> **USING THE INFORMATION**:
**A)** In the post about the Voting Rights Act march, what street did the demonstrators march down?
**B)** Copy the post about the Voting Rights Act march word for word, from "Thousands of demonstrators" up to and including "expires in 2007.".

> **EXTRACTED TEXT**:
It's not the 60's anymore
Yet another reason I hate Georgia: As if the abundance of ignorant white folks isn't torture enough, GA lends itself quite well to black scare-mongering. You'd think there was a march every week, yeesh...
Thousands of demonstrators streamed down Martin Luther King Jr. Drive chanting, singing and marching Saturday in support of extending the 40-year-old Voting Rights Act. Organizers said they hope the "Keep the Vote Alive" march will pressure Congress and President Bush to extend key provisions of the landmark law, which expires in 2007.
"Forty years later, we're still marching for the right to vote," said U.S. Rep. John Lewis, who participated in the civil rights struggles that helped secure passage of the law in 1965. "Don't give up, don't give in. Keep the faith, keep your eyes on the prize."
What an impressive stream of cliches!

> **ENTRIES SUPPLIED**:
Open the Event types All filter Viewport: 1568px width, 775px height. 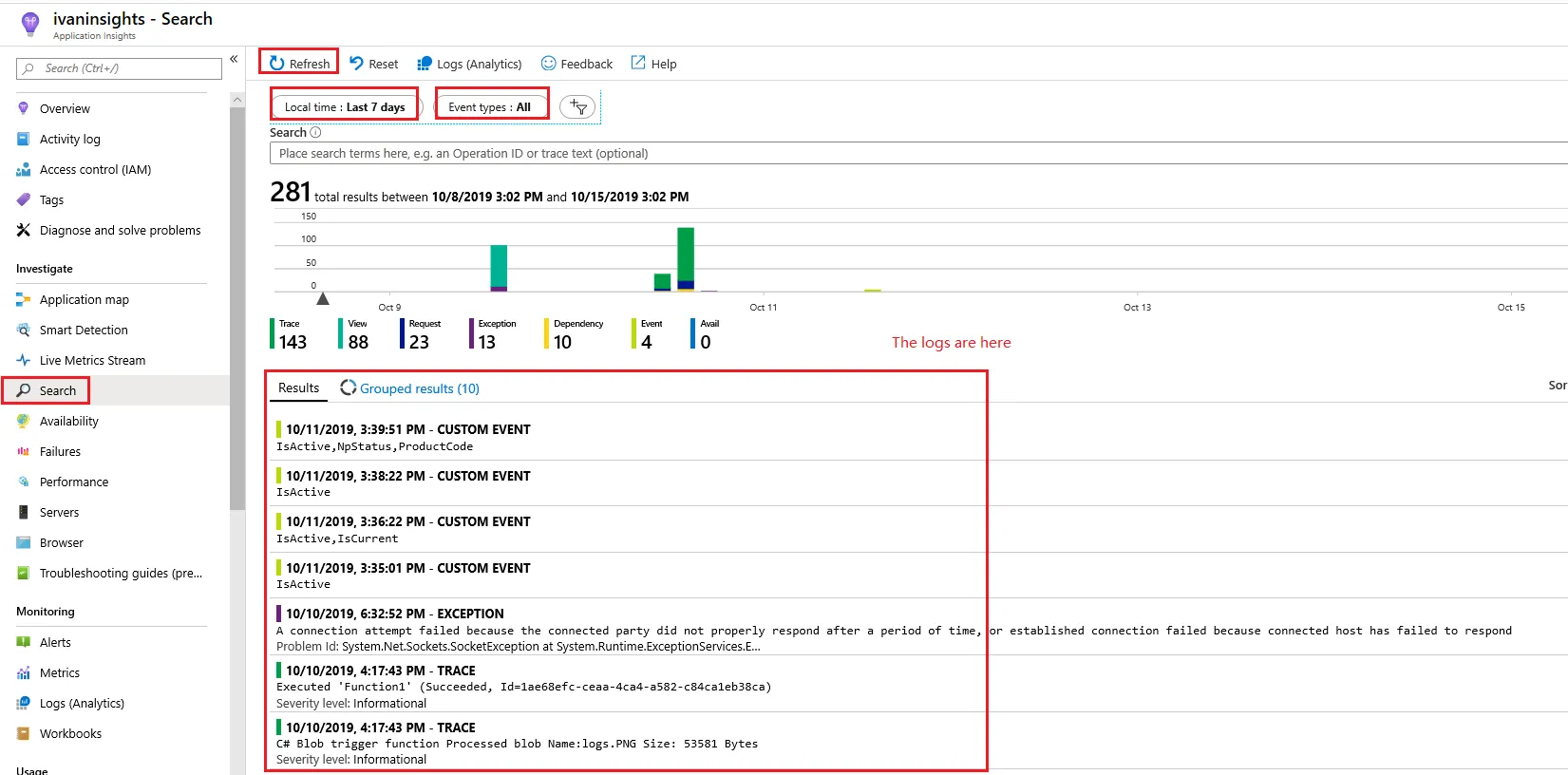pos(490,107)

--

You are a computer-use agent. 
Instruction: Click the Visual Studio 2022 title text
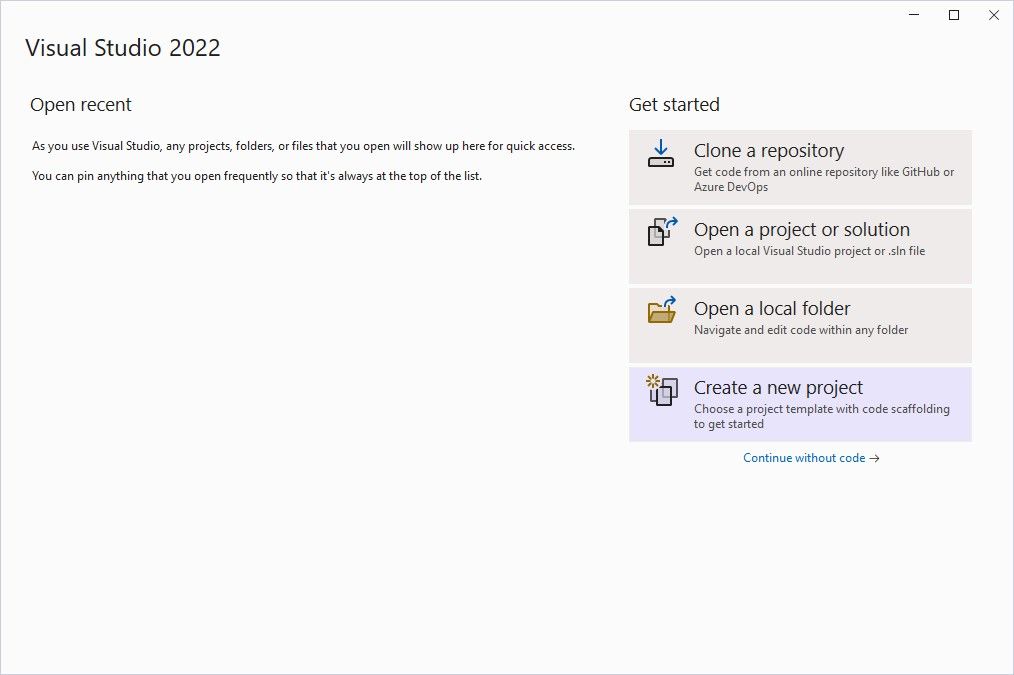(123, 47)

> **EXERCISE RESULTS**:
**A)** Martin Luther King Jr. Drive

**B)**
Thousands of demonstrators streamed down Martin Luther King Jr. Drive chanting, singing and marching Saturday in support of extending the 40-year-old Voting Rights Act. Organizers said they hope the "Keep the Vote Alive" march will pressure Congress and President Bush to extend key provisions of the landmark law, which expires in 2007.